Newsy

Duże zmiany w sprzedaży ubezpieczeń. Pośrednicy będą musieli ujawniać charakter swojego wynagrodzenia

2017-04-13  |  06:50
Mówi:Łukasz Zoń
Funkcja:prezes Stowarzyszenia Polskich Brokerów Ubezpieczeniowych i Reasekuracyjnych
  • MP4
  • Polska ma niecały rok, aby dostosować krajowe przepisy do unijnych regulacji, które nakazują między innymi dokładne informowanie klientów o oferowanym produkcie ubezpieczeniowym oraz charakterze wynagrodzenia pobieranym przez pośrednika. Zdaniem branży to kompromisowe rozwiązanie – w odróżnieniu od propozycji zgłoszonej przez UOKiK, który chce całkowicie zakazać pośrednikom pobierania wynagrodzenia od ubezpieczycieli.

    – W Unii Europejskiej ten sam pośrednik ubezpieczeniowy może występować w kilku rolach. Może być zarówno agentem, multiagentem, jak i brokerem. To powoduje, że klienci mogą być zdezorientowani. Poza tym nieprawidłowości związane z polisolokatami spowodowały, że Unia Europejska zadecydowała o zmianie przepisów dotyczących dystrybucji ubezpieczeń i nałożeniu nowych obowiązków – mówi agencji informacyjnej Newseria Biznes Łukasz Zoń, prezes Stowarzyszenia Polskich Brokerów Ubezpieczeniowych i Reasekuracyjnych.

    W styczniu ubiegłego roku Parlament Europejski uchwalił dyrektywę IDD (Insurance Distribution Directive), której celem jest zwiększenie ochrony konsumentów zawierających umowy ubezpieczeniowe i ujednolicenie przepisów dotyczących pośrednictwa ubezpieczeniowego. Wszystkie państwa członkowskie mają obowiązek wprowadzić ją do prawa krajowego. Mają na to czas do lutego 2018 roku.

    – Dyrektywa o dystrybucji ubezpieczeń powstała, aby zapewnić klientom więcej informacji o produktach, które są oferowane przez rynek ubezpieczeniowy. Nasze obowiązki informacyjne zostaną rozbudowane, co ma spowodować, że klient będzie się czuł bardziej bezpiecznie i komfortowo, nabywając ubezpieczenie – mówi Łukasz Zoń.

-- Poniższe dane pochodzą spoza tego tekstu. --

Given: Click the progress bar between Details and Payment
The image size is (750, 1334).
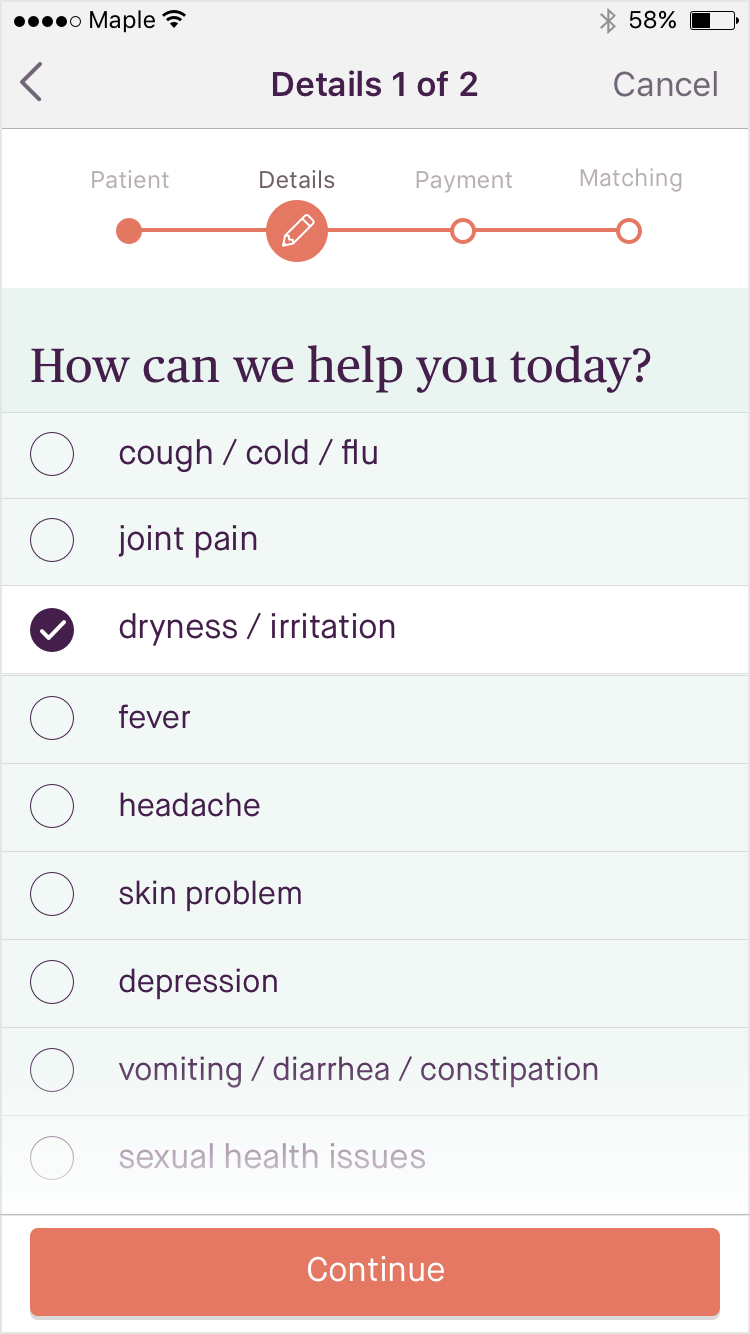Looking at the screenshot, I should pyautogui.click(x=380, y=231).
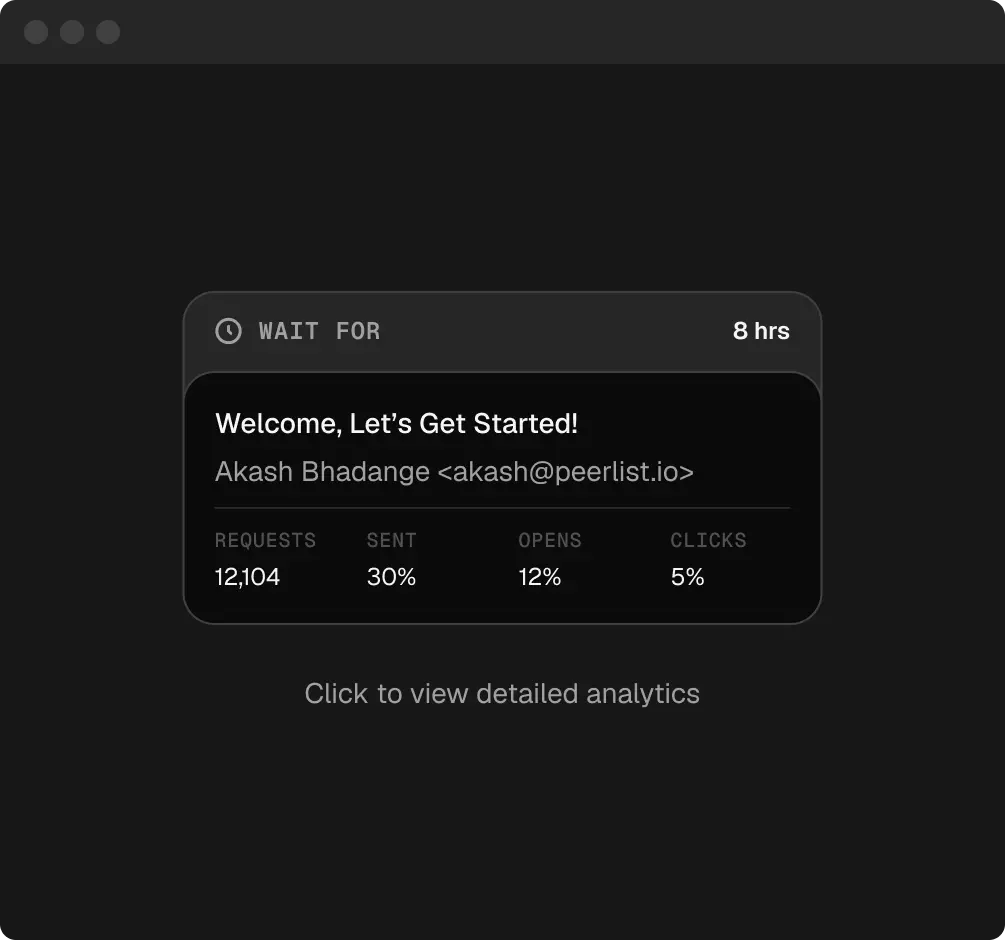This screenshot has width=1005, height=940.
Task: Click the third window control dot
Action: tap(108, 32)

    Nowe przepisy, uchwalone na forum unijnym, szczegółowo precyzują, jakie informacje muszą zostać przekazane klientowi przed zawarciem umowy ubezpieczeniowej. Ponadto dyrektywa zabrania wynagradzania osób zajmujących się sprzedażą ubezpieczeń w taki sposób, który mógłby zachęcać ich do rekomendowania klientom konkretnych usług czy produktów. Prezes Stowarzyszenia Polskich Brokerów Ubezpieczeniowych i Reasekuracyjnych zauważa, że polscy konsumenci i tak są obecnie w dobrej sytuacji, ponieważ na krajowym rynku obowiązuje ścisły i precyzyjny podział na agentów i multiagentów z jednej strony oraz brokerów z drugiej.

     W Polsce klient, który przychodzi do pośrednika ubezpieczeniowego, wie dokładnie do kogo przychodzi oraz w jakim układzie z zakładem ubezpieczeń funkcjonuje ten pośrednik. Dlatego ma mniej problemów ze zidentyfikowaniem pośrednictwa – mówi  Łukasz Zoń.

    Unijna dyrektywa pozwala państwom członkowskim wprowadzić szczegółowe albo ostrzejsze przepisy krajowe dotyczące pośrednictwa ubezpieczeniowego. Polski projekt ustawy autorstwa Ministerstwa Finansów, który został przekazany do konsultacji w grudniu ubiegłego roku, a następnie poprawiony w marcu tego roku, zakłada, że pośrednicy będą mieli obowiązek ujawnić, czy pobierane przez nich wynagrodzenie ma charakter honorarium (płaconego przez klienta) czy prowizji (pobieranej od ubezpieczyciela). Ponadto ustawa zobowiązuje pośredników do dokładnego zbadania i określenia potrzeb klienta przez zaproponowaniem mu konkretnego produktu ubezpieczeniowego, co ma ograniczyć zjawisko missellingu (nietrafionej sprzedaży).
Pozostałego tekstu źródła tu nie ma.